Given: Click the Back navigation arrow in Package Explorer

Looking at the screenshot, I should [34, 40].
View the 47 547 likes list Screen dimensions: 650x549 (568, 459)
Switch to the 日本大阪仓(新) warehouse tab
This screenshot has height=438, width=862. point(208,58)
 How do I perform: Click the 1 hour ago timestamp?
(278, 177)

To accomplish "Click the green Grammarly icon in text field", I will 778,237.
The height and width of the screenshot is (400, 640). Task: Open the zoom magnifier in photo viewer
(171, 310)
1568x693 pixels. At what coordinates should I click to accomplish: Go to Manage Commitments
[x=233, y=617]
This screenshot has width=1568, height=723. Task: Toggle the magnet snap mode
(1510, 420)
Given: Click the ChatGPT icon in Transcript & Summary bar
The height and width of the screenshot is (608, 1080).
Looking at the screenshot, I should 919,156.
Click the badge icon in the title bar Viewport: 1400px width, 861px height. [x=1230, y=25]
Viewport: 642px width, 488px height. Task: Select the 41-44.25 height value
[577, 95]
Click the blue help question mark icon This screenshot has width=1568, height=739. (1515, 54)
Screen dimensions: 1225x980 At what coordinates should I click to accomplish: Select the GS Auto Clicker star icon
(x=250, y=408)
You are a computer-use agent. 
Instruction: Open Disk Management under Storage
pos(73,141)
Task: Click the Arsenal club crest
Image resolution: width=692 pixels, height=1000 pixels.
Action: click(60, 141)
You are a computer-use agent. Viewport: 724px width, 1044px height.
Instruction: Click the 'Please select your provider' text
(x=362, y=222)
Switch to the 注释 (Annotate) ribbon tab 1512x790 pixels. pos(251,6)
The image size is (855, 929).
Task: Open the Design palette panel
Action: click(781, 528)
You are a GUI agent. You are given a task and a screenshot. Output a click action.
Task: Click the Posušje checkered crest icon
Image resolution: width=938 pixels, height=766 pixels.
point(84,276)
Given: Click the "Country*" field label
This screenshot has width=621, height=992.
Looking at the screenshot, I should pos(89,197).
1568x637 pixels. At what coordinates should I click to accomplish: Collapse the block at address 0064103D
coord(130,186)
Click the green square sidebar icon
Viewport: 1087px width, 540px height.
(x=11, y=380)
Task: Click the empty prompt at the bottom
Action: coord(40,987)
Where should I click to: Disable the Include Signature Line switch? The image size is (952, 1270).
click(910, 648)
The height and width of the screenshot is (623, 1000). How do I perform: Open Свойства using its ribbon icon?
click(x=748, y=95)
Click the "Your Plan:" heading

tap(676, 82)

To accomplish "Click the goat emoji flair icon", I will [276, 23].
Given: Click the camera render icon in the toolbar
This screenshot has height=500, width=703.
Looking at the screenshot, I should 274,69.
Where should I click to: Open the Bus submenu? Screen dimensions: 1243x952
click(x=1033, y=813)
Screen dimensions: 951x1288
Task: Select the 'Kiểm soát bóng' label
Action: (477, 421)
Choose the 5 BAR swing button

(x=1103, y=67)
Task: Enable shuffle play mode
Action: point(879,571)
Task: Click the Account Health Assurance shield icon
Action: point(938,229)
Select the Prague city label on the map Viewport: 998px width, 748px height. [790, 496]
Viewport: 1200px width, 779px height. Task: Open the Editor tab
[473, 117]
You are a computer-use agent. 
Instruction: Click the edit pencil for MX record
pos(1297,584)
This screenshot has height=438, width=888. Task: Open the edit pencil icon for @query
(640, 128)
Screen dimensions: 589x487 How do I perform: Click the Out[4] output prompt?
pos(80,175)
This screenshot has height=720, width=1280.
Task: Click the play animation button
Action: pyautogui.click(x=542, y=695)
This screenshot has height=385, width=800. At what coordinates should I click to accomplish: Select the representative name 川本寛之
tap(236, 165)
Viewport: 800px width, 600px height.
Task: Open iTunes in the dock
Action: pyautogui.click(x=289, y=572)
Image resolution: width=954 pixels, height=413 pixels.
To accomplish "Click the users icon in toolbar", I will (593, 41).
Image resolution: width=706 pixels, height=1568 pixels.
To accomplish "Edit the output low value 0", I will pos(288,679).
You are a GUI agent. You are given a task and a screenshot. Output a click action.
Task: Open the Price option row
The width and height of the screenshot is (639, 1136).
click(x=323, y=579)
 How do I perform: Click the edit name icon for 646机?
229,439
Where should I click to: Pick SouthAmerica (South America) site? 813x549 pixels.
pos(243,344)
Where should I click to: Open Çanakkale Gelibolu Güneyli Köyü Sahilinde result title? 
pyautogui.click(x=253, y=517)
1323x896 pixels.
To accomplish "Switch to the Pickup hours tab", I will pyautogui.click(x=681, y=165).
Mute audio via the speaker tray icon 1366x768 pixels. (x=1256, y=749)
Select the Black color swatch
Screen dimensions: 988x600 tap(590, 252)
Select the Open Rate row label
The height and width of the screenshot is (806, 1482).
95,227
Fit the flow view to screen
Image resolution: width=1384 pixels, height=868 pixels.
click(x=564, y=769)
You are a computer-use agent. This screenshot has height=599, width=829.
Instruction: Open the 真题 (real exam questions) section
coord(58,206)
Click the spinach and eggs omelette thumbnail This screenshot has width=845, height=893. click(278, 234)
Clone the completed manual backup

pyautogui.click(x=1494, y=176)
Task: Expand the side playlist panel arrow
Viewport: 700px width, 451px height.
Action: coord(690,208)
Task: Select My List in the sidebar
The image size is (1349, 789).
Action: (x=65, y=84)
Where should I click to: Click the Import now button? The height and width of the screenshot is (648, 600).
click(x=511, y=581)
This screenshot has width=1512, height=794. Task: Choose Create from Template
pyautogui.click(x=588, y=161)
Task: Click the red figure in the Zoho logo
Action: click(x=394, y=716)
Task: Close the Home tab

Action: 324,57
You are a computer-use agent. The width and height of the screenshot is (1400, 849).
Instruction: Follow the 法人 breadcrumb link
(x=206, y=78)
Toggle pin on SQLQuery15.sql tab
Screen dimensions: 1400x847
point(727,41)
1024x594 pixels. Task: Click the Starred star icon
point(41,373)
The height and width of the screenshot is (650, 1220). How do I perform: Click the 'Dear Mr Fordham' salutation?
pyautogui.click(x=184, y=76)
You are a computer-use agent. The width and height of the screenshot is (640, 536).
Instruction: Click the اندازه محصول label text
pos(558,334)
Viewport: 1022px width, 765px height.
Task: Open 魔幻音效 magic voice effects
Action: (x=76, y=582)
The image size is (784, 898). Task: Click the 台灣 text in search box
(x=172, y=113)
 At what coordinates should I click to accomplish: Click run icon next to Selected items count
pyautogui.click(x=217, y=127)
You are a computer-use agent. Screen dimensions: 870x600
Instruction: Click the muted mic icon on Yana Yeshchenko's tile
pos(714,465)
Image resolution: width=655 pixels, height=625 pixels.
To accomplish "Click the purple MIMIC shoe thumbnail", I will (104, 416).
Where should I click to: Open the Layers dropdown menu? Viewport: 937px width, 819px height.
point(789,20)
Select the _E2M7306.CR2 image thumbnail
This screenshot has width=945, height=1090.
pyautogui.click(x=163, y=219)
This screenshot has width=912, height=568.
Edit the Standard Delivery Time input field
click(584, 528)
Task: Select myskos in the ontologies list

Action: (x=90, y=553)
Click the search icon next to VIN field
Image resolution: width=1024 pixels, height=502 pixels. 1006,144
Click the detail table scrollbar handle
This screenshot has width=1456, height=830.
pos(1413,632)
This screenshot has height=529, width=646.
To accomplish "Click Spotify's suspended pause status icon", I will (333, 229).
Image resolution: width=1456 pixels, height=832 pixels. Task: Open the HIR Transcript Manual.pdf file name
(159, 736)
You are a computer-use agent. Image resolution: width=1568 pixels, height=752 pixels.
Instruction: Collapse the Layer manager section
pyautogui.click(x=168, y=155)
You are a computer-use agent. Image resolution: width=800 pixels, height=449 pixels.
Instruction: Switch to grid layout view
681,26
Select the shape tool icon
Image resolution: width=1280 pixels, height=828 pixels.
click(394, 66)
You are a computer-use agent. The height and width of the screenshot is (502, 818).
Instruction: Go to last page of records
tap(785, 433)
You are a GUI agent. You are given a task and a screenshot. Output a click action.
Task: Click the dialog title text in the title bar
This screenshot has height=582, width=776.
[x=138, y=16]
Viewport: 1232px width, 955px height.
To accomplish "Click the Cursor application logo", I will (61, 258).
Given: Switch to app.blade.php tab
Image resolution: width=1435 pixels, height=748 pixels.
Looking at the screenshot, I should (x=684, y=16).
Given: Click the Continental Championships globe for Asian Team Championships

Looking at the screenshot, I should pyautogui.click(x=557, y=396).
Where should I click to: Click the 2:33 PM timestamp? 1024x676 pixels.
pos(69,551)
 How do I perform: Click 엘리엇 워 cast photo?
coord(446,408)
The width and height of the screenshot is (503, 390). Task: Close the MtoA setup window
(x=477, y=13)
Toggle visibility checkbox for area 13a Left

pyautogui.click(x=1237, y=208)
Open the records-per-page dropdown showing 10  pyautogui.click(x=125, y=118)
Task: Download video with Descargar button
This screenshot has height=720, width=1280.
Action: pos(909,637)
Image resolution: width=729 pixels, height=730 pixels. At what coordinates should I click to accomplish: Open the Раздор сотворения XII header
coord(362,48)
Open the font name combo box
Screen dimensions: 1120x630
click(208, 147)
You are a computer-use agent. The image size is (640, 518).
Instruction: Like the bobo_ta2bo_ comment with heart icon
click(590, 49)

────────────────────

What to do =>
Lines from the records above that hold "crest" are the ones to list.

Answer to the problem =>
Task: Click the Arsenal club crest
Task: Click the Posušje checkered crest icon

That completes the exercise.